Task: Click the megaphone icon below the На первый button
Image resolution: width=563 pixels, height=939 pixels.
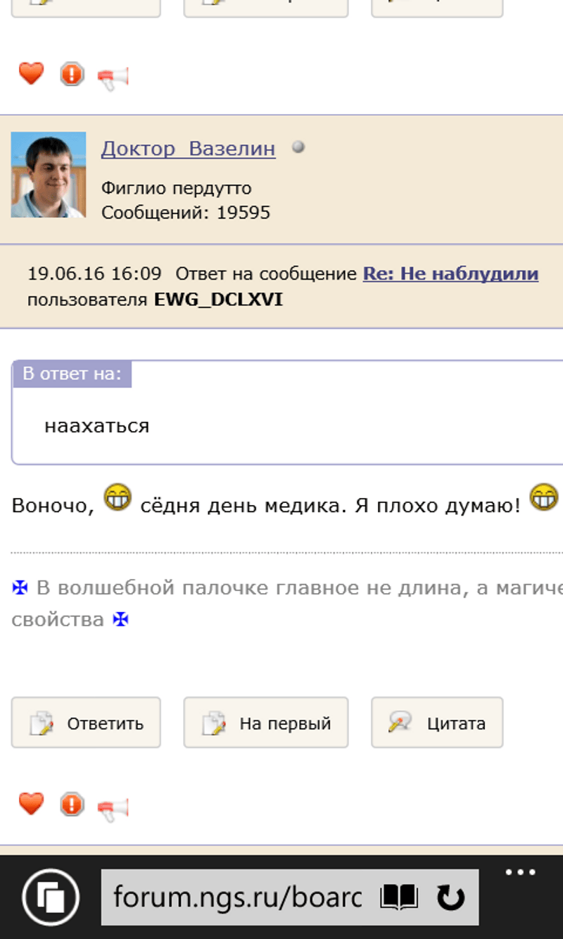Action: (113, 807)
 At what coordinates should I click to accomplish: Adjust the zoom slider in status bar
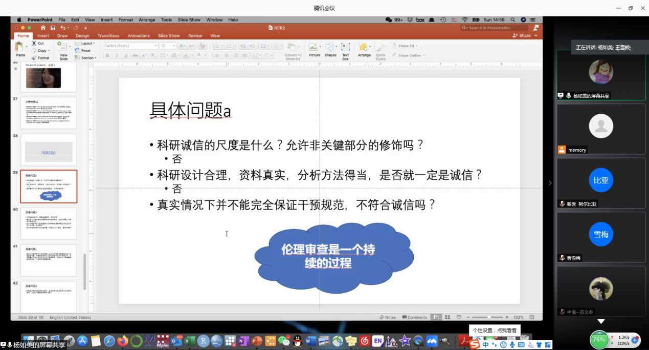(x=488, y=317)
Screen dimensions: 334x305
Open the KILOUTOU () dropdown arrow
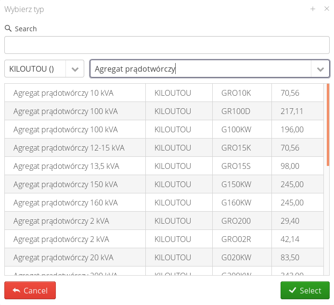pos(75,69)
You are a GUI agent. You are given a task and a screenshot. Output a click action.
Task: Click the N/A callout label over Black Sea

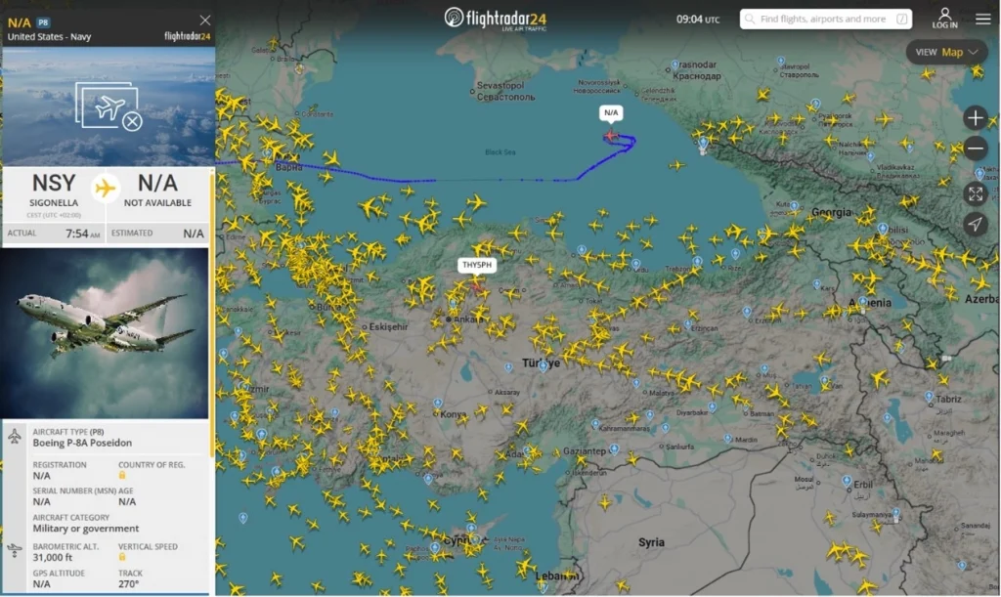611,113
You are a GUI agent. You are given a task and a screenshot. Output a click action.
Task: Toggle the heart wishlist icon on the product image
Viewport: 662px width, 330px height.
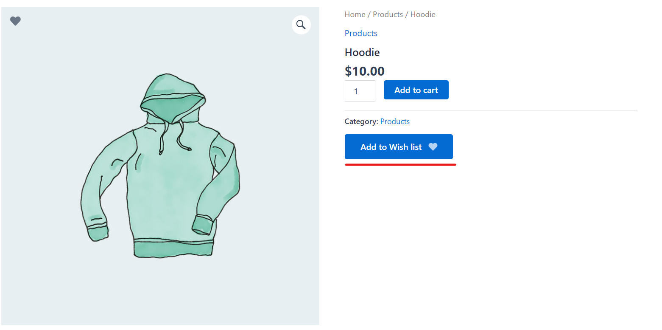coord(15,21)
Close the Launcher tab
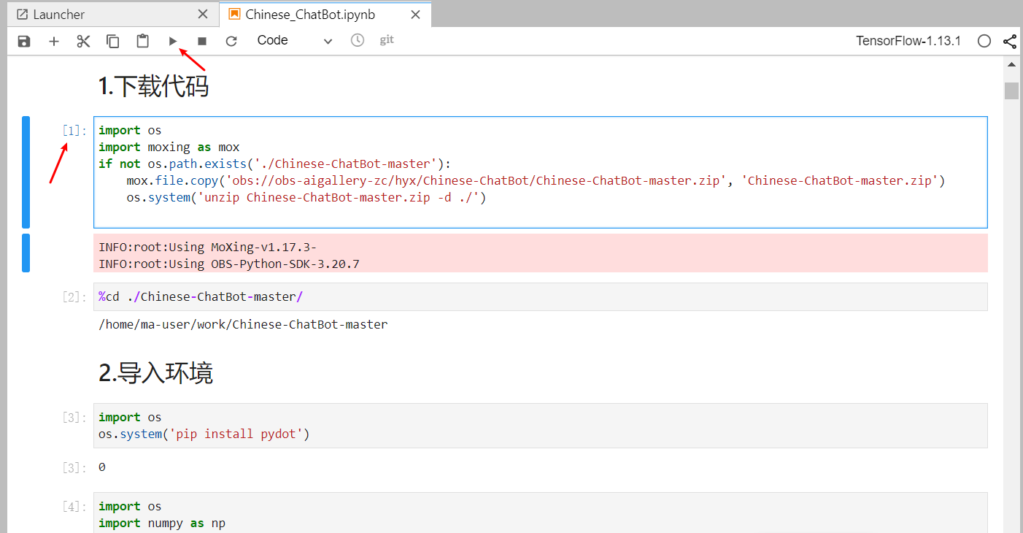Viewport: 1023px width, 533px height. coord(203,15)
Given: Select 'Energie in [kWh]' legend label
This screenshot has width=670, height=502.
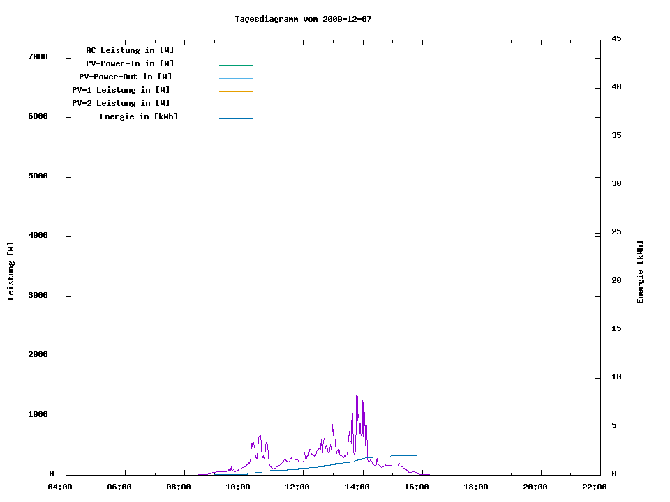Looking at the screenshot, I should [139, 116].
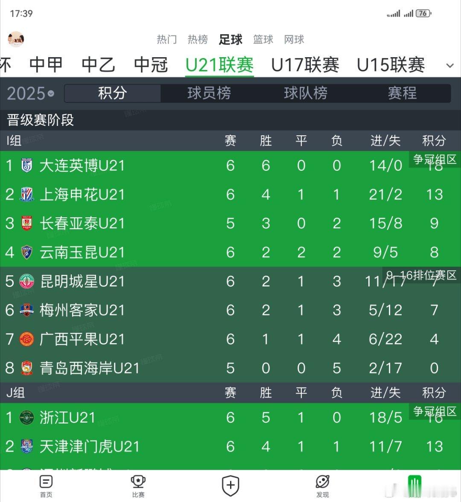Open 长春亚泰U21 team row
This screenshot has width=461, height=502.
coord(231,223)
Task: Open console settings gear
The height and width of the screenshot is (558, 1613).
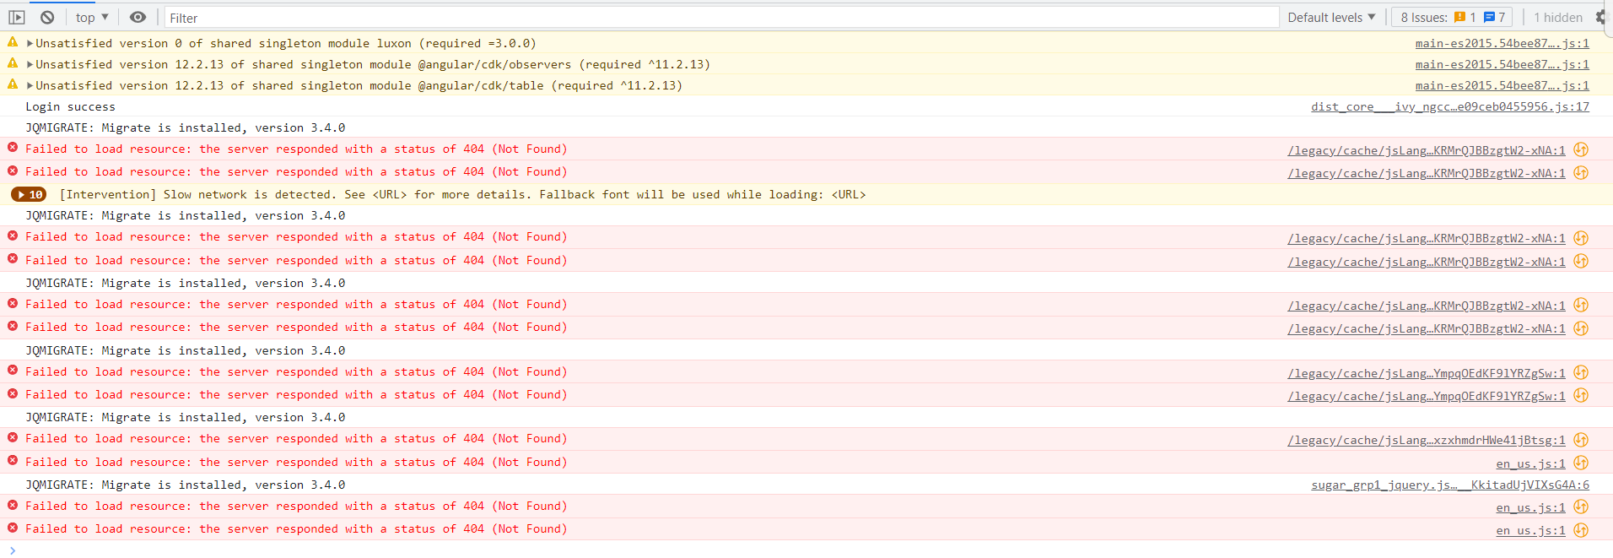Action: [1600, 17]
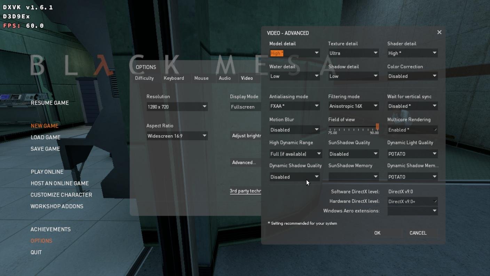The image size is (490, 276).
Task: Choose Workshop Addons from the menu
Action: click(57, 206)
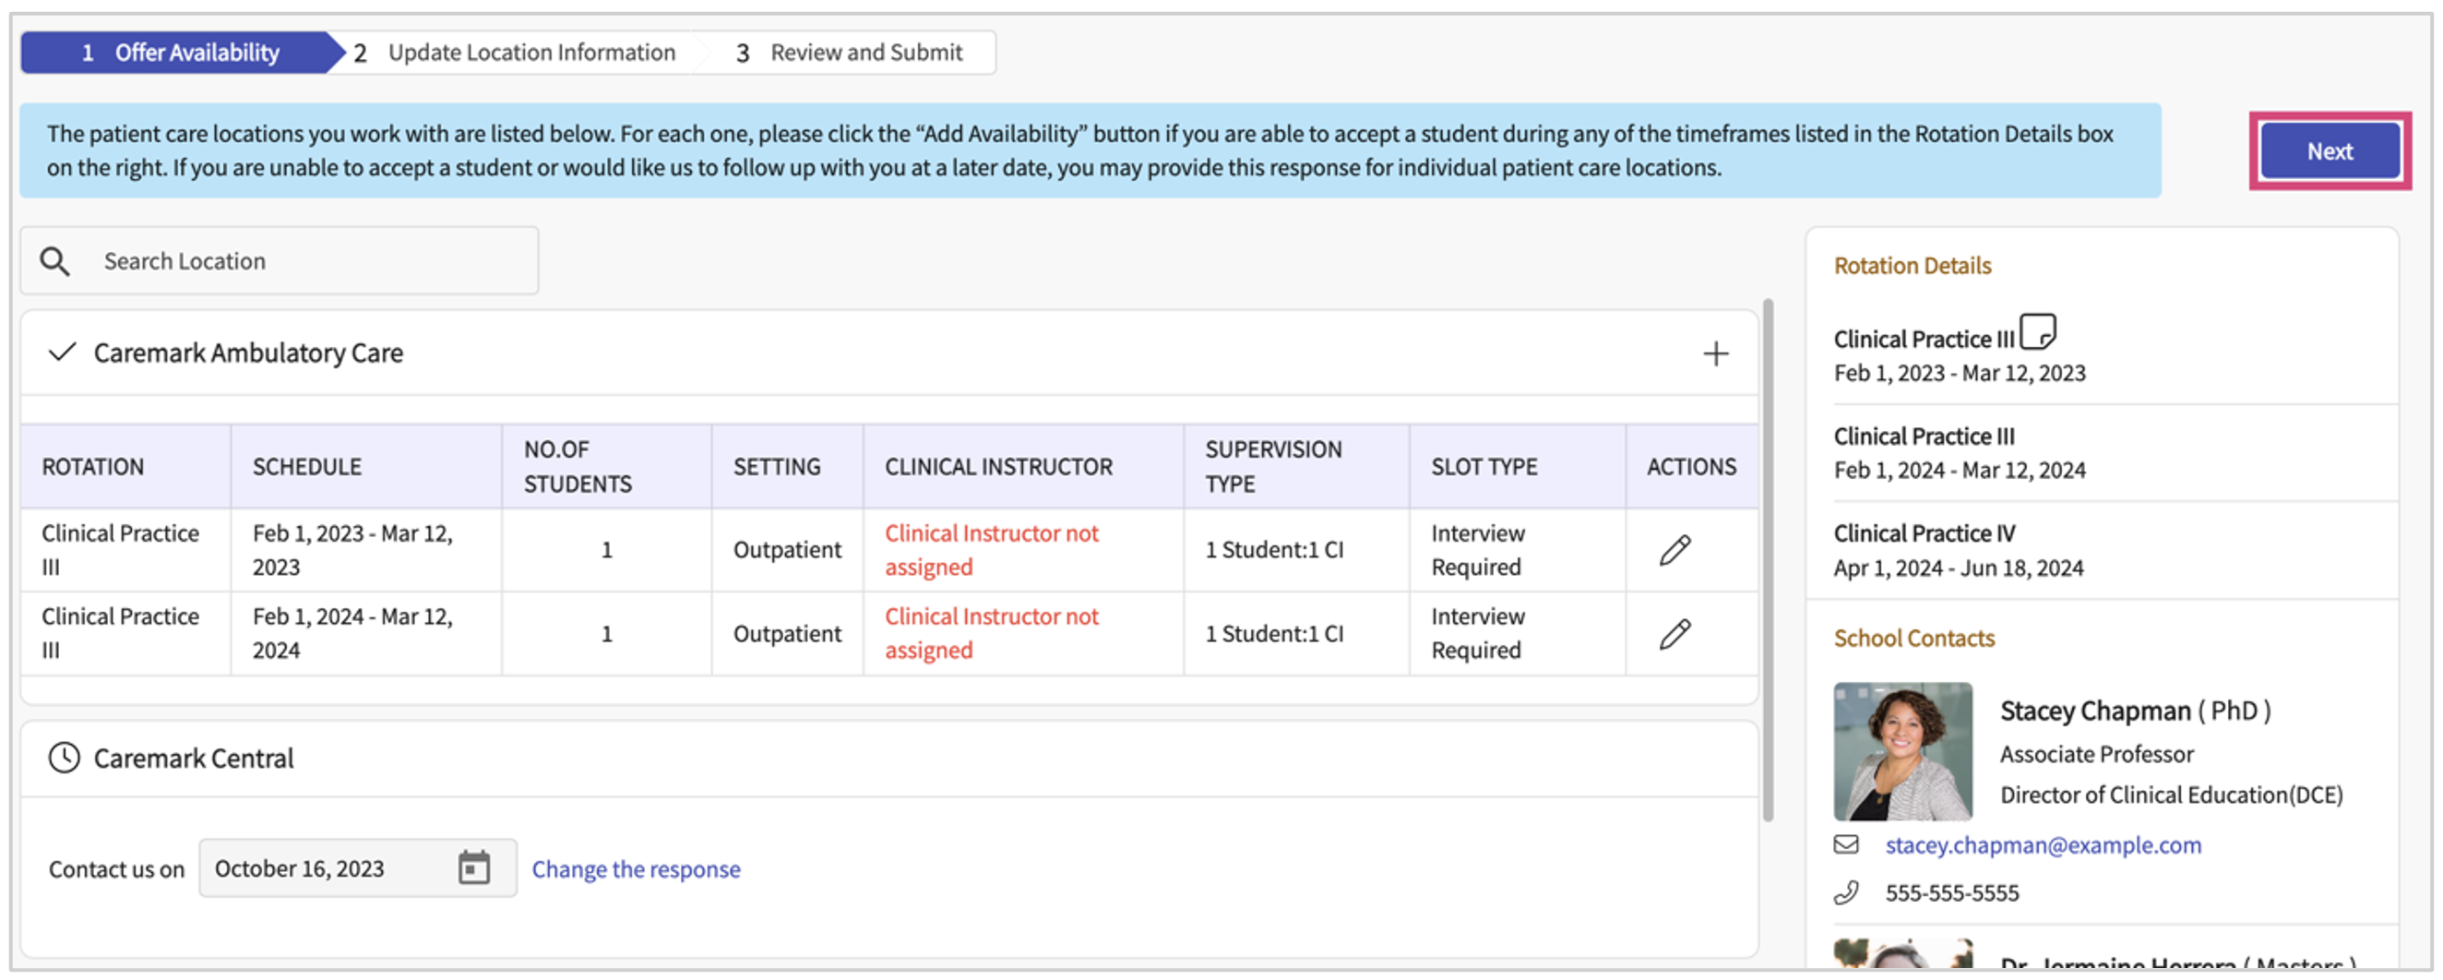
Task: Collapse the Caremark Ambulatory Care section header
Action: (247, 353)
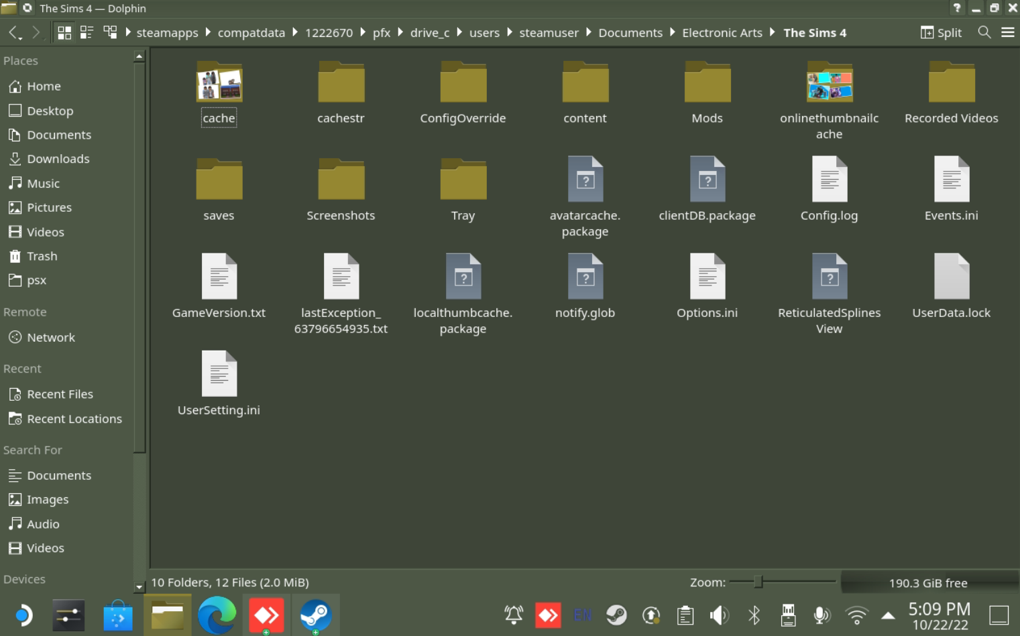
Task: Expand the arrow after Documents breadcrumb
Action: (672, 32)
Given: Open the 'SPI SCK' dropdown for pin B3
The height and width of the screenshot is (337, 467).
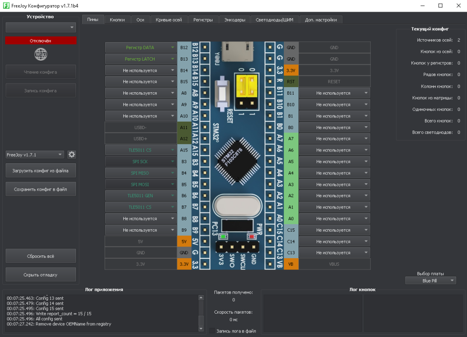Looking at the screenshot, I should (141, 161).
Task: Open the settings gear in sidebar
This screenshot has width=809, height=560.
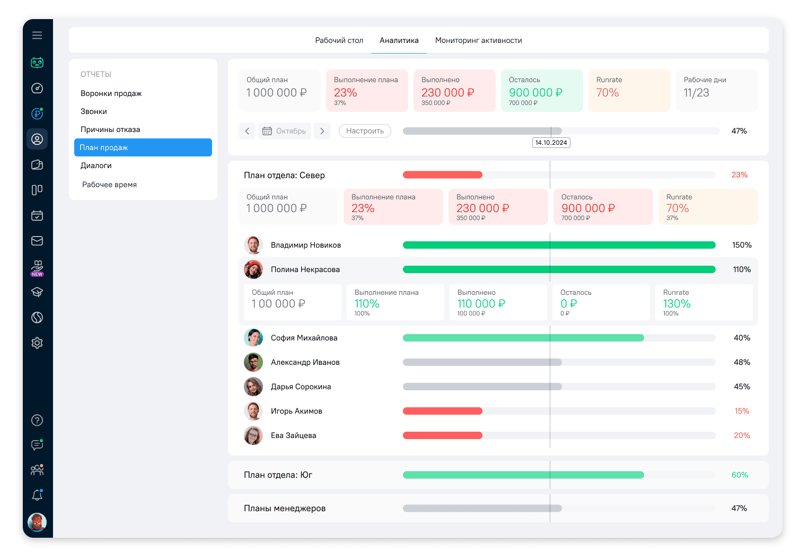Action: click(37, 343)
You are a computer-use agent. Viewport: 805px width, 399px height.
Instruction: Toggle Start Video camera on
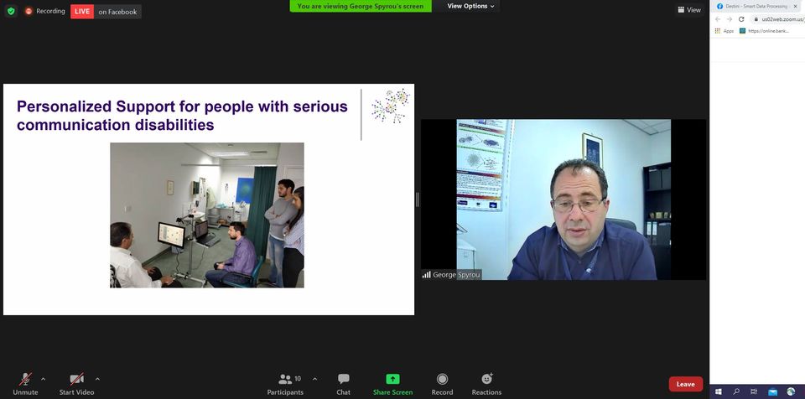pyautogui.click(x=76, y=384)
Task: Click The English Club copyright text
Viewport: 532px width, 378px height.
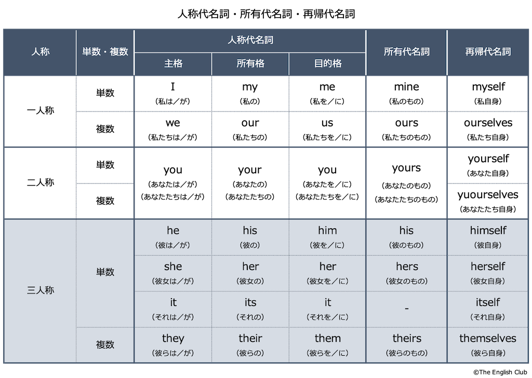Action: point(500,372)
_ _ _ _
* WHAT IS BEING ASKED: Pull every line containing the word "icon" out of the material.

* RESULT:
Task: Click the megaphone icon below the На первый button
Task: Toggle the heart wishlist icon on the product image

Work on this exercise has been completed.